From: Jacques Garrigue <garrigue@math.nagoya-u.ac.jp>
To: jon@ffconsultancy.com
Cc: caml-list@yquem.inria.fr
Subject: Re: [Caml-list] Maximum non-constant constructors
Date: Sat, 19 Mar 2005 11:28:23 +0900 (JST) [thread overview]
Message-ID: <20050319.112823.108781186.garrigue@math.nagoya-u.ac.jp> (raw)
In-Reply-To: <200503171755.25927.jon@ffconsultancy.com>
From: Jon Harrop <jon@ffconsultancy.com>
> On Thursday 17 March 2005 14:00, Eric Cooper wrote:
> > For example, for all strings XXX, the variants `XXX and `zyctRecXXX
> > collide.
> > My guess is that none of them are likely to be chosen by
> > humans, but might occur in program-generated code.
>
> Good point! I think this justifies the existence of a library function to
> compare the hashes of string names of polymorphic variants.
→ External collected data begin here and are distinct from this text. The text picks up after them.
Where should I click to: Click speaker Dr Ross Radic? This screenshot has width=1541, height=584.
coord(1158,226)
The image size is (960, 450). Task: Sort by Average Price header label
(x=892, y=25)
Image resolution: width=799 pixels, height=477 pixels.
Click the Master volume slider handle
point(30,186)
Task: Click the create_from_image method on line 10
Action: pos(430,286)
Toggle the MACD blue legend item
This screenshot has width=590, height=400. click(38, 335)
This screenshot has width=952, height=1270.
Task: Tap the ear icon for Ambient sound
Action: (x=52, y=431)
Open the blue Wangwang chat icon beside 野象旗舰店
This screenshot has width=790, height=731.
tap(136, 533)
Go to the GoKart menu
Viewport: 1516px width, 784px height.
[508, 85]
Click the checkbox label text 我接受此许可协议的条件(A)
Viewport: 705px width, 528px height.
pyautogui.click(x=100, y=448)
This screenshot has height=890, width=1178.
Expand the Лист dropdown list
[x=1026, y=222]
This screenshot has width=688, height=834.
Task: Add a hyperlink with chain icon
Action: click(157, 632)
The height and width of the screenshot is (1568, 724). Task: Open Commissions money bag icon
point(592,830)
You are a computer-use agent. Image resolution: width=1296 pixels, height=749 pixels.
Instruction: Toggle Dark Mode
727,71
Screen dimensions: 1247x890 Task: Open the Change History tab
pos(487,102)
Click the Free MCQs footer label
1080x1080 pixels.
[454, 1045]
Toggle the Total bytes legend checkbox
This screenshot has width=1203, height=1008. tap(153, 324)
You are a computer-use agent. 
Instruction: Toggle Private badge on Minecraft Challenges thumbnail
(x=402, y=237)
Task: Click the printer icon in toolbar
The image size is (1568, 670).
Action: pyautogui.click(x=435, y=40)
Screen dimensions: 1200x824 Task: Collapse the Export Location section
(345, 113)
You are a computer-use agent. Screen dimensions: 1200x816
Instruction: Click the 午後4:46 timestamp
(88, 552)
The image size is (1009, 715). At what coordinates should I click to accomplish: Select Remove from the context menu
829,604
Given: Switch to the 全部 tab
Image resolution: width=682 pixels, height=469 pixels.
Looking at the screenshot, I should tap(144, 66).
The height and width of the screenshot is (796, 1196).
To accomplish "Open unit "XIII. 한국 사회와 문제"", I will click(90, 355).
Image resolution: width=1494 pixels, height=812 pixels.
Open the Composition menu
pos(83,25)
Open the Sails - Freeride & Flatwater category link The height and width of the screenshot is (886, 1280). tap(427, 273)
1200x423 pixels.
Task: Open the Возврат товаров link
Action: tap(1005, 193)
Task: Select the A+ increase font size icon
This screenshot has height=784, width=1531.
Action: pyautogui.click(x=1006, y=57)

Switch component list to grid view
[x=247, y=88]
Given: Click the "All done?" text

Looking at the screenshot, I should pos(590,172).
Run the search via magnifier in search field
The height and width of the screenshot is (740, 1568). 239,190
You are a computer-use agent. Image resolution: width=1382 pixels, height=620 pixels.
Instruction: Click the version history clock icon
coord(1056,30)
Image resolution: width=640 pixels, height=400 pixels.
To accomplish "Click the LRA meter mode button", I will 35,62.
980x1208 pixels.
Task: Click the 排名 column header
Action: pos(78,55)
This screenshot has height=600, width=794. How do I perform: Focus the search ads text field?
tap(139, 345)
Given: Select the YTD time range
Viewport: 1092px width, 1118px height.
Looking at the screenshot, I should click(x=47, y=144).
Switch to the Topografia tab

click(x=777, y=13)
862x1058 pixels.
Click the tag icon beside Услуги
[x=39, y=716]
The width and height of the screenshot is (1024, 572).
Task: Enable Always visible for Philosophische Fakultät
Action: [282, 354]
Does such a
> function exist?
Here it is:
let hash_variant s =
let accu = ref 0 in
for i = 0 to String.length s - 1 do
accu := 223 * !accu + Char.code s.[i]
done;
(* reduce to 31 bits *)
accu := !accu land (1 lsl 31 - 1);
(* make it signed for 64 bits architectures *)
if !accu > 0x3FFFFFFF then !accu - (1 lsl 31) else !accu
It is also available in the C runtime (where it is useful for
interfacing) but if you really need it in your program just copy the
above code.
To give you an idea of the probability of conflict, here are the
conclicts I found in a 235882 word dictionary (/usr/share/dict/web2 on
FreeBSD)
Tag `Cretacic conflicts with `cornigerous
Tag `gedackt conflicts with `aquicolous
Tag `myeloencephalitis conflicts with `adequative
Tag `Nemorensian conflicts with `condor
Tag `nonrioter conflicts with `anematosis
Tag `omphaloma conflicts with `crimelessness
Tag `persecute conflicts with `paraenetic
Tag `soredioid conflicts with `genitorial
Tag `subpopulation conflicts with `oxyquinone
Tag `sympathy conflicts with `herbman
Tag `trophaeum conflicts with `prepossession
Tag `unbreaded conflicts with `neback
Tag `undragooned conflicts with `nuisance
Tag `unlistened conflicts with `disturb
Tag `veratrine conflicts with `absolutely
You will get different conflict if you change the capitalization, but
not more.
So much for the birthday paradox: variants fully use 31 bits, so that
the probability only gets more than 0.5 when you have more than 32000
constructors in the same type... Of course this is assuming a perfect
distribution, but as the above dictionary shows, reality is close to
that.
By the way, the check is not at link time, as was stated in another
message, but at compile time. It is the typing of variants itself that
guarantees that no such conflict will go undetected. So you will be
warned early enough.
The same hash function is also used for method names (with the same
compile-time check), but fortunately it is hard to imagine an object
with more than 10000 methods.
Jacques Garrigue
prev parent reply other threads:[~2005-03-19 2:28 UTC|newest]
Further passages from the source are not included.